To Emily’s surprise she found herself agreeing, even though instinct was telling her it might not be such a great idea. Maybe it was the shock of seeing him again which made her follow him up the old wooden steps. Or maybe it was just that old habits died hard, because she’d always been a sucker for his suggestions. Either way, she was glad to take a seat on the veranda, taking a thirsty pull of the bitter drink Rosa had left for them.

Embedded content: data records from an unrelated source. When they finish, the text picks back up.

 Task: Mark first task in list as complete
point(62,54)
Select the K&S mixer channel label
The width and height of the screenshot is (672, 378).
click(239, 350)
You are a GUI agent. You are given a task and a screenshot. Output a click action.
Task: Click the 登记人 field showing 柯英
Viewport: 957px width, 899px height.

Once her thirst had been quenched, she became aware of the Argentinian’s cool gaze fixed on her and she fidgeted a little. He had undone a third button on his white shirt and was stretching his long legs in front of him, drawing her attention to the taut fabric of his trousers, which stretched across the muscular definition of his hard thighs. She could feel beads of sweat breaking out on her forehead as she found herself remembering those thighs hair-roughened and naked as they thrust against the smoothness of her own skin. Yet their physical relationship had been cut abruptly short, she reminded herself, wondering how something so brief could have had such an enduring impact. And then she remembered something else.

‘Tomas told me that your mother had died last year,’ she said quietly. ‘I’m very sorry for your loss.’